RF-DETR训练自建数据集代码及训练过程Debug
本文主要记录了使用rf-detr这一新型目标检测模型架构进行训练自己搭建的数据集的过程,并给出了相应的实现代码以及训练过程中可能遇到的报错情况和解决方法,此外还给出了将YOLO数据集转换为COCO数据集格式的代码,以及给出了rf-detr的预训练模型的下载地址。
RF-DETR训练自建数据集代码及训练过程Debug
一、RF-DETR简介
RF-DETR是由Roboflow研究和推出的基于Transformer的实时目标检测模型架构,是目前在RF100-VL数据集上的SOTA模型,也是第一个在COCO数据集上超过了mAP@0.50:0.95=60的实时模型,官网地址为:https://github.com/roboflow/rf-detr。

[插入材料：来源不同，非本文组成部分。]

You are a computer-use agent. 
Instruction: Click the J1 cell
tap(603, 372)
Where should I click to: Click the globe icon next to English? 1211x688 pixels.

rf-detr按照参数量划分共有三种模型,分别为base模型、base-2模型和large模型,base模型的参数量约为29M,large模型的参数量约为128M。
二、与YOLOv11、v12性能参数对比
rf-detr-base模型的性能如下图:
YOLOv11模型在COCO数据集上的性能及参数如下图:
YOLOv12模型在COCO数据集上的性能及参数如下图:
如表中所示,在COCO数据集上,rf-detr的base模型性能为mAP53.3,接近于YOLOv11的large模型的mAP53.4,略低于YOLOv12的large模型的mAP53.8,参数量略高于YOLOv11和v12的large模型。
三、训练自定义数据集
3.1训练环境配置
训练环境要求python版本≥3.9,pytorch版本为2.0及以上,此外官网未提及对操作系统的要求,本文的实际训练环境是在ubuntu系统上进行配置。
训练前只需安装rf-detr包,命令如下:
pip install rfdetr
3.2数据集格式要求
数据集格式要求为COCO数据集格式,要求格式如下图:
数据集分为train、valid和test文件夹,各个文件夹下存放图片文件和一个json标签文件。如果本地数据集格式为YOLO格式,那么可参照下面代码进行转换:
def convert_yolo2coco():
txt_path='dataset/valid.txt'
with open(txt_path, 'r') as f:
filepathList = f.readlines()
categories = [
{"id": 0, "name": "person", "supercategory": "none"},
{"id": 1, "name": "car", "supercategory": "none"},
{"id": 2, "name": "dog", "supercategory": "none"},
]
# 构建 COCO 格式字典
coco_format = {
"info": {"description": "YOLO to COCO Converted Dataset"},
"licenses": [],
"images": [],
"annotations": [],
"categories": categories
}
annotation_id = 0
image_id = 0
folderpath=txt_path.replace('.txt', '')
output_json=folderpath+'/_annotations.coco.json'
if not os.path.exists(folderpath):
os.mkdir(folderpath)
for filepath in tqdm(filepathList):
imgname = filepath.split('/')[-1].replace('\n', '')
shutil.copy(filepath.replace('\n', ''), folderpath+'/'+imgname)
coco_format["images"].append({
"id": image_id,
"width": 640,
"height": 640,
"file_name": imgname
})
labelpath = filepath.replace('images', 'labels').replace('.jpg', '.txt').replace('\n', '')
with open(labelpath, "r") as f:
for line in f.readlines():
parts = line.strip().split()
class_id = int(parts[0])
x_center, y_center, w, h = (float(parts[1]), float(parts[2]), float(parts[3]), float(parts[4]))
x = (x_center - w / 2) * 640
y = (y_center - h / 2) * 640
coco_format["annotations"].append({
"id": annotation_id,
"image_id": image_id,
"category_id": class_id,
"bbox": [x, y, w * 640, h * 640],
"area": w * 640* h * 640,
"iscrowd": 0,
"segmentation": [] # 只做目标检测,不需要分割
})
annotation_id += 1
image_id += 1
#break
# 保存为 COCO 格式 JSON 文件
with open(output_json, "w") as f:
json.dump(coco_format, f, indent=2)
print(f"转换完成,输出文件为: {output_json}")
3.3训练过程Debug
3.3.1训练代码
训练代码如下:
from rfdetr import RFDETRBase
model = RFDETRBase(pretrain_weights='rf-detr-base-coco.pth')
#model = RFDETRBase(pretrain_weights='rf-detr-base-2.pth')
#model = RFDETRLarge(pretrain_weights='rf-detr-large.pth')
model.train(dataset_dir='dataset', epochs=10, batch_size=12, grad_accum_steps=4, lr=1e-4, output_dir='model')
3.3.2预训练模型下载
官网给出的代码似乎只能在预训练模型上进行微调,因此需要通过pretrain_weights参数指定预训练模型,如果pretrain_weights参数为空,那么会自动下载预训练模型,这一过程很可能因网络问题无法下载成功,导致代码长时间无反应。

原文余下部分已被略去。